Re: Introduce XID age and inactive timeout based replication slot invalidation

From: shveta malik <shveta(dot)malik(at)gmail(dot)com>
To: Bharath Rupireddy <bharath(dot)rupireddyforpostgres(at)gmail(dot)com>
Cc: Peter Smith <smithpb2250(at)gmail(dot)com>, Amit Kapila <amit(dot)kapila16(at)gmail(dot)com>, Ajin Cherian <itsajin(at)gmail(dot)com>, Bertrand Drouvot <bertranddrouvot(dot)pg(at)gmail(dot)com>, Masahiko Sawada <sawada(dot)mshk(at)gmail(dot)com>, Nathan Bossart <nathandbossart(at)gmail(dot)com>, PostgreSQL Hackers <pgsql-hackers(at)lists(dot)postgresql(dot)org>, shveta malik <shveta(dot)malik(at)gmail(dot)com>
Subject: Re: Introduce XID age and inactive timeout based replication slot invalidation
Date: 2024-09-03 09:31:06
Message-ID: CAJpy0uC8Dg-0JS3NRUwVUemgz5Ar2v3_EQQFXyAigWSEQ8U47Q@mail.gmail.com
Views: Raw Message | Whole Thread | Download mbox | Resend email
Thread:
Lists: pgsql-hackers

On Sat, Aug 31, 2024 at 1:45 PM Bharath Rupireddy
<bharath(dot)rupireddyforpostgres(at)gmail(dot)com> wrote:
>
> Hi,
>
>
> Please find the attached v44 patch with the above changes. I will
> include the 0002 xid_age based invalidation patch later.
>

Thanks for the patch Bharath. My review and testing is WIP, but please
find few comments and queries:

1)
I see that ReplicationSlotAlter() will error out if the slot is
invalidated due to timeout. I have not tested it myself, but do you
know if slot-alter errors out for other invalidation causes as well?
Just wanted to confirm that the behaviour is consistent for all
invalidation causes.

2)
When a slot is invalidated, and we try to use that slot, it gives this msg:

ERROR: can no longer get changes from replication slot "mysubnew1_2"
DETAIL: The slot became invalid because it was inactive since
2024-09-03 14:23:34.094067+05:30, which is more than 600 seconds ago.
HINT: You might need to increase "replication_slot_inactive_timeout.".
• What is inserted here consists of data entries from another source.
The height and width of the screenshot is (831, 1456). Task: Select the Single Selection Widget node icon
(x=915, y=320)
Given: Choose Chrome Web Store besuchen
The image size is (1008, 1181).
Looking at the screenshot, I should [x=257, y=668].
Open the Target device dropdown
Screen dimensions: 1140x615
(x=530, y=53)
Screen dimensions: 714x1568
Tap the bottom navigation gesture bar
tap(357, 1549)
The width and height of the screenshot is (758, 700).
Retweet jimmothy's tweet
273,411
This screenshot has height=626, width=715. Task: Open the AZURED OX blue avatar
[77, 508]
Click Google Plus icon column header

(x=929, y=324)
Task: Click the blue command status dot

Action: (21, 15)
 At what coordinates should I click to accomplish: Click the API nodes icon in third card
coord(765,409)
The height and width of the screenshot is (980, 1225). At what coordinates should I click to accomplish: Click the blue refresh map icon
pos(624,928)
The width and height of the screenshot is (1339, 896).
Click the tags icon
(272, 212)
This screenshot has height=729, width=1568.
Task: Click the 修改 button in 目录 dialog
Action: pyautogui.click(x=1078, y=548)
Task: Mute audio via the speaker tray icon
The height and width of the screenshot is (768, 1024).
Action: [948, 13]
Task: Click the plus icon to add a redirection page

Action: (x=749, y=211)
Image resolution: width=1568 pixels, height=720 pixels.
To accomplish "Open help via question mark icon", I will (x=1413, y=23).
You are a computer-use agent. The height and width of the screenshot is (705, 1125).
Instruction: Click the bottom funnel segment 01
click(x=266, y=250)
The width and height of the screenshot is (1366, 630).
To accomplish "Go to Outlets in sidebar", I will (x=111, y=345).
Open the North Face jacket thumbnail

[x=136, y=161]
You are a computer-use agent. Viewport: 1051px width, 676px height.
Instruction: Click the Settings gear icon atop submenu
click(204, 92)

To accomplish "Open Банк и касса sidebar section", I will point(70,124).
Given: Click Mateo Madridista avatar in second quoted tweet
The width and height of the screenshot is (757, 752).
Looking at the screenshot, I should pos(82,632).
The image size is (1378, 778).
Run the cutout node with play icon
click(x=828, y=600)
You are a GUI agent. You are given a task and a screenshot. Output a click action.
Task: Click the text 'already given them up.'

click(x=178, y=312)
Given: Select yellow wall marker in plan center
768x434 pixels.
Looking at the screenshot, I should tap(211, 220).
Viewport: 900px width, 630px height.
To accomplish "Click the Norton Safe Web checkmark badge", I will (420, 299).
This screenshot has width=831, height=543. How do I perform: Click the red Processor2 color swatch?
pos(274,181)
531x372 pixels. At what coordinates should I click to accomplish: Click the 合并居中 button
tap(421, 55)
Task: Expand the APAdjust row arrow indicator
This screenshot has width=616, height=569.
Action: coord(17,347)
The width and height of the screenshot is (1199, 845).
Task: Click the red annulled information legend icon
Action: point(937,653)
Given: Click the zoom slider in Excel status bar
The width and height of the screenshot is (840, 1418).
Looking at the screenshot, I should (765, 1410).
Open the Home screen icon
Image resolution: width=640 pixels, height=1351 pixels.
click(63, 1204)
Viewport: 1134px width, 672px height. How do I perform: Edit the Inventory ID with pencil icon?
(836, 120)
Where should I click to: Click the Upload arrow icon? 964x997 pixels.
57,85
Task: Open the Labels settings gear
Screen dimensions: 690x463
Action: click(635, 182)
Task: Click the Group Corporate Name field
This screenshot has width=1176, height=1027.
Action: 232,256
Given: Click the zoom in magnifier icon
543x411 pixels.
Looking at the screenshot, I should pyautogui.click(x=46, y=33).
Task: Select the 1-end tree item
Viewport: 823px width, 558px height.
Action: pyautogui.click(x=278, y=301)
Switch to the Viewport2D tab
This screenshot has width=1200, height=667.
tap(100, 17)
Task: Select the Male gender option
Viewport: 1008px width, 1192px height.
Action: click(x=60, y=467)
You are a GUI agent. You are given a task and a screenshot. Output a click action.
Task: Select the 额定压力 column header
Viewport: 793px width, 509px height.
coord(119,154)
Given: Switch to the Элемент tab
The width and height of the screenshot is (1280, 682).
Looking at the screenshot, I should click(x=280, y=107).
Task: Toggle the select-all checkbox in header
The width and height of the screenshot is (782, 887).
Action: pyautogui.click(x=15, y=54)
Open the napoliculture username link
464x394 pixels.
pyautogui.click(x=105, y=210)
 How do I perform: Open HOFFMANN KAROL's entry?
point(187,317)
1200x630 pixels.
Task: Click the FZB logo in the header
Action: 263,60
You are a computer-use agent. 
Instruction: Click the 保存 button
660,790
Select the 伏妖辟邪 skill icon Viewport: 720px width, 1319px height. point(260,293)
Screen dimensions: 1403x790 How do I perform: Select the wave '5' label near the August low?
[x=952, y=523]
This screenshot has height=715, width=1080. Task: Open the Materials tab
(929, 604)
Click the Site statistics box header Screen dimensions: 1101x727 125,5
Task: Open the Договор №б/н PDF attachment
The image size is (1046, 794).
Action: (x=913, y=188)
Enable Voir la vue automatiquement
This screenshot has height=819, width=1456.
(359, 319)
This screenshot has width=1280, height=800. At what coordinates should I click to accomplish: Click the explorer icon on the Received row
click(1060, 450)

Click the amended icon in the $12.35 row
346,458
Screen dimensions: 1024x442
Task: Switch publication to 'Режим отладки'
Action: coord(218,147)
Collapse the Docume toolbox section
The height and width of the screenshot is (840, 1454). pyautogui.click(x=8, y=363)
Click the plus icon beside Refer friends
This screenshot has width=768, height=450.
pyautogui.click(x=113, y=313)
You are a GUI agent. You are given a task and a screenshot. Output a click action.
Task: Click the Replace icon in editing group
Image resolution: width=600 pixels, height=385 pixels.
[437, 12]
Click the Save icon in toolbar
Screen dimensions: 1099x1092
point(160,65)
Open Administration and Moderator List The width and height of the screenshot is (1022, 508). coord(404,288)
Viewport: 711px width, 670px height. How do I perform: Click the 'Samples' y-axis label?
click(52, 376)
Isn't HINT misleading? Even if we increase it now, the slot can not be
reused again.

3)
When the slot is invalidated, the' inactive_since' still keeps on
changing when there is a subscriber trying to start replication
continuously. I think ReplicationSlotAcquire() keeps on failing and
thus Release keeps on setting it again and again. Shouldn't we stop
setting/chnaging 'inactive_since' once the slot is invalidated
already, otherwise it will be misleading.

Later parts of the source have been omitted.